Category Archives: faithfulness

Final 2011 post

Hey friends!

This will be my last post of the year. I leave in just a few hours for  a surprise overseas trip. AHHHHH!!

I have a feeling it is going to be magical.

I can’ t wait to post when I get back and tell you about all the wonderful little adventures that happened.

I am BEYOND thankful for this year. It has been the hardest yet most amazing year of my life. I am not the same person that I was last December and for that I am grateful. The Lord has stripped my life of the things I thought I needed and has given me HIM in its place and there is where I have found my joy & contentment. I have felt more rejection, failure, sorrow & loneliness in this year and at the same time, I have also experienced the deepest love, understood redemption a bit and have witnessed  the most crazy provision:

~I was completely out of toilet paper, prayed, and a random person showed up with a a pack of toilet paper

~I had no gas in my car, and no money to buy gas, and a friend told me to meet her at the gas station so she could fill up my tank

~On a day where I didn’t have money to buy lunch nor food in my fridge to bring, a co-worker just happened to bring extra food for me

~My rent was paid, for 8 months straight, by someone different each month

~I went to Disney World, for FREE!

~Not to mention that someone brought Bailey and I into their home…RENT FREE!

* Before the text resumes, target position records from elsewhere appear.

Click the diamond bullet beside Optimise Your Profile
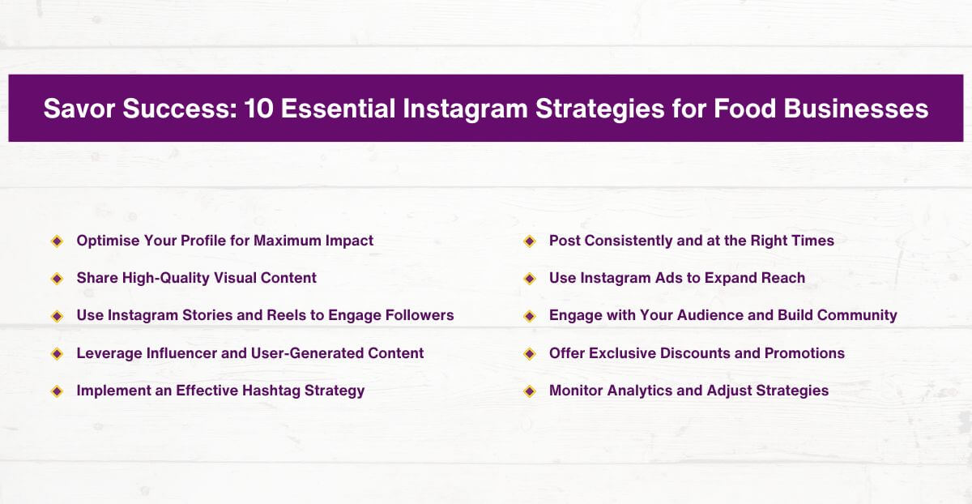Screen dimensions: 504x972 (57, 241)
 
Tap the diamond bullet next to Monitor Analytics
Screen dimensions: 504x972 (530, 391)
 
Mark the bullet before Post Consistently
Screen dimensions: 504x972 (530, 241)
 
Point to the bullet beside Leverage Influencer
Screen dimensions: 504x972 (57, 353)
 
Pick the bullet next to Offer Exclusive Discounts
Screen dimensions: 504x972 (530, 353)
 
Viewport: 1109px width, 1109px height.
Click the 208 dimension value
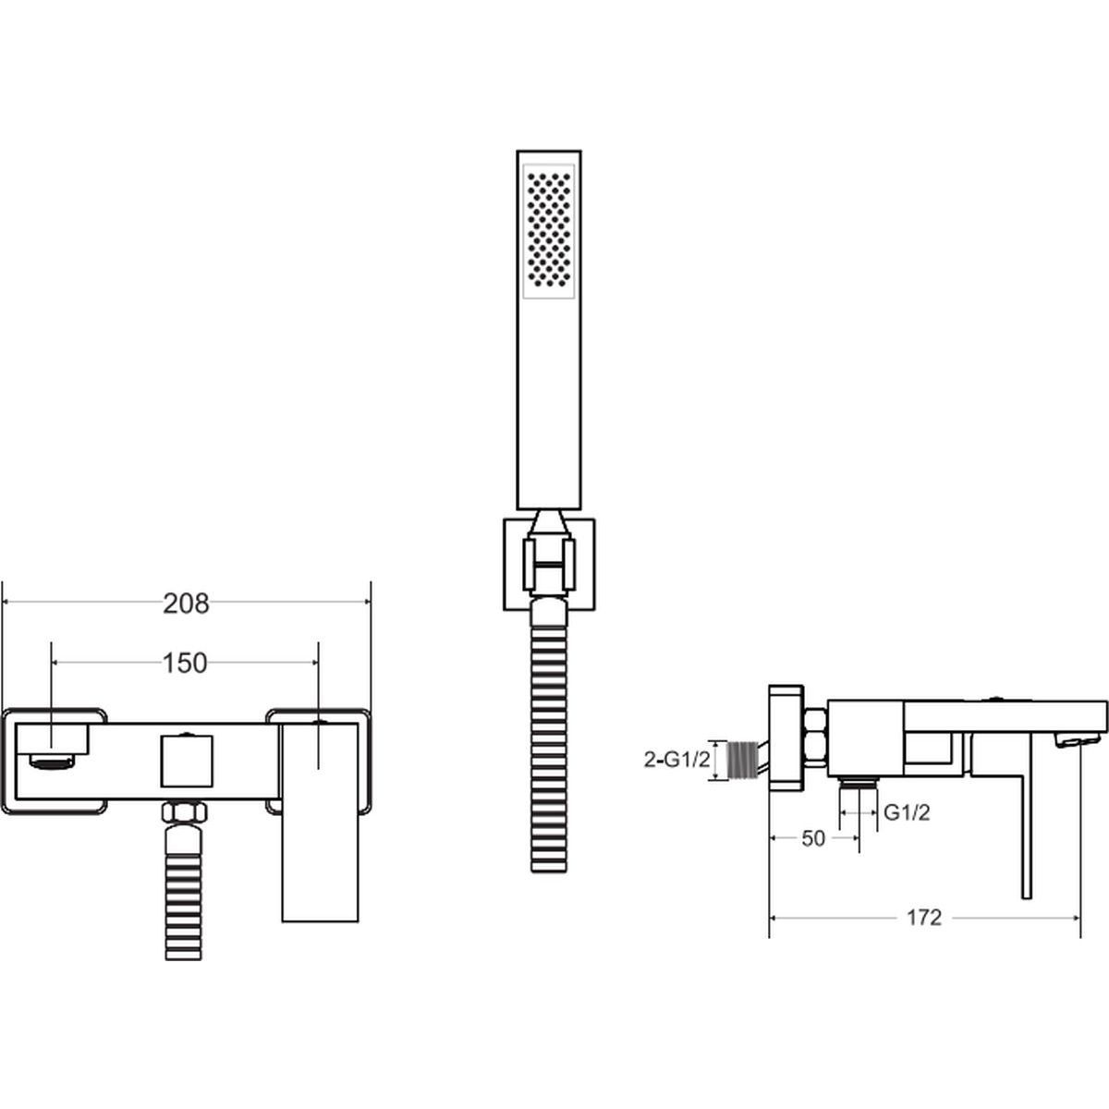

This is just a tiny little bit of the things the Lord has done. I can honestly take ZERO credit for any of this. The Lord is crazy & awesome and up to so much good for our lives. Sometime though, we have to go through some deep painful things so that we will learn to trust in the Lord & become fully dependent on Him. Let me be the first to tell you that it is not fun or easy. Not knowing where you will be living, how your baby will get fed or what on earth the Lord has for your next page is not fun. I think that is why so many people stay in their safe little stories even if they hate the story they are in. At least there is something familiar & comfortable about it, but when I read the Bible, I have yet to read where people who follow Jesus lead safe comfortable lives. Is that in your Bible?

My prayer for 2012 is that we would be willing to abandon the safe little story that we have held onto in our minds. That we would allow the Lord to write us a story that people would want to read. A story of adventure & faith & trust. That we would no longer desire the petty things of this world but that we would be desperate for the Father & His mighty Word. In this next year, decide to give it up. Allow the Lord to just rock your world and take your story to a place that you would never expect.

I can’t wait to tell you all about my trip. I will be back after the first of the year.

I am jumping into a new story and am excited to see what the first few pages have!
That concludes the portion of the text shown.